[Collected data entries]

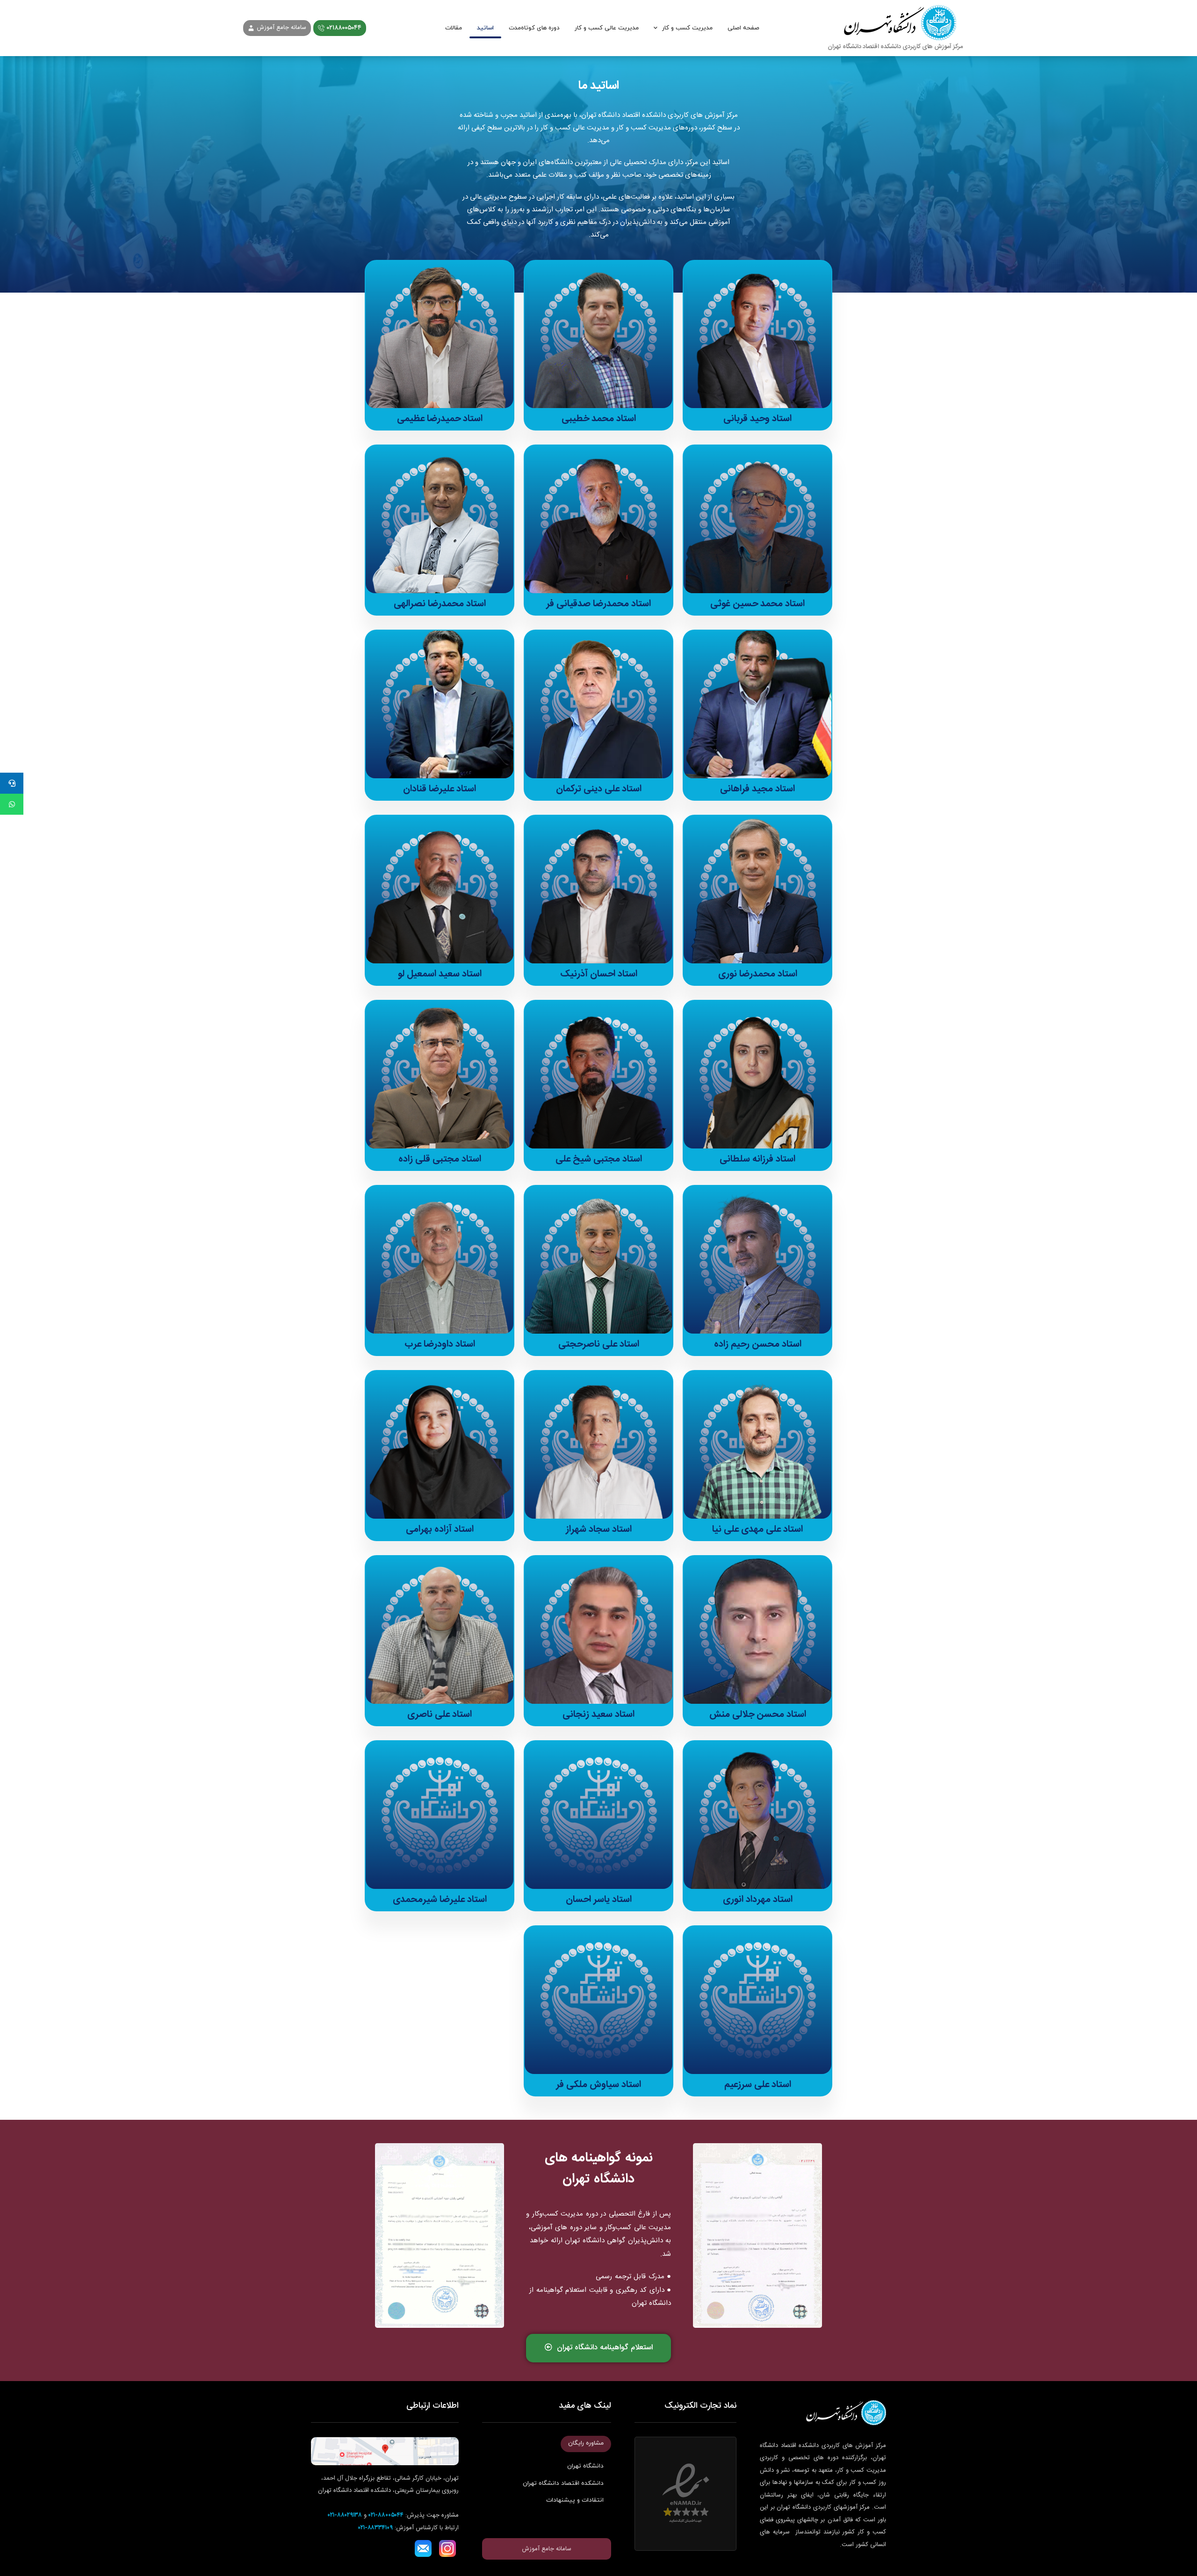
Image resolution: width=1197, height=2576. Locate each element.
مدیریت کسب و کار (687, 28)
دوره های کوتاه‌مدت (534, 28)
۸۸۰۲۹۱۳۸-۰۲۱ (345, 2515)
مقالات (453, 28)
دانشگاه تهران (585, 2466)
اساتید (485, 28)
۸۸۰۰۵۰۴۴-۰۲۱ (386, 2515)
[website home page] (895, 28)
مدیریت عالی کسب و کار (607, 28)
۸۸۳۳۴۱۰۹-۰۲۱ (375, 2528)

Assignment: Reproduce the records above word for word, without the images.

Written answer:
Image resolution: width=1197, height=2576. Locate each element.
مدیریت کسب و کار (687, 28)
دوره های کوتاه‌مدت (534, 28)
۸۸۰۲۹۱۳۸-۰۲۱ (345, 2515)
مقالات (453, 28)
دانشگاه تهران (585, 2466)
اساتید (485, 28)
۸۸۰۰۵۰۴۴-۰۲۱ (386, 2515)
[website home page] (895, 28)
مدیریت عالی کسب و کار (607, 28)
۸۸۳۳۴۱۰۹-۰۲۱ (375, 2528)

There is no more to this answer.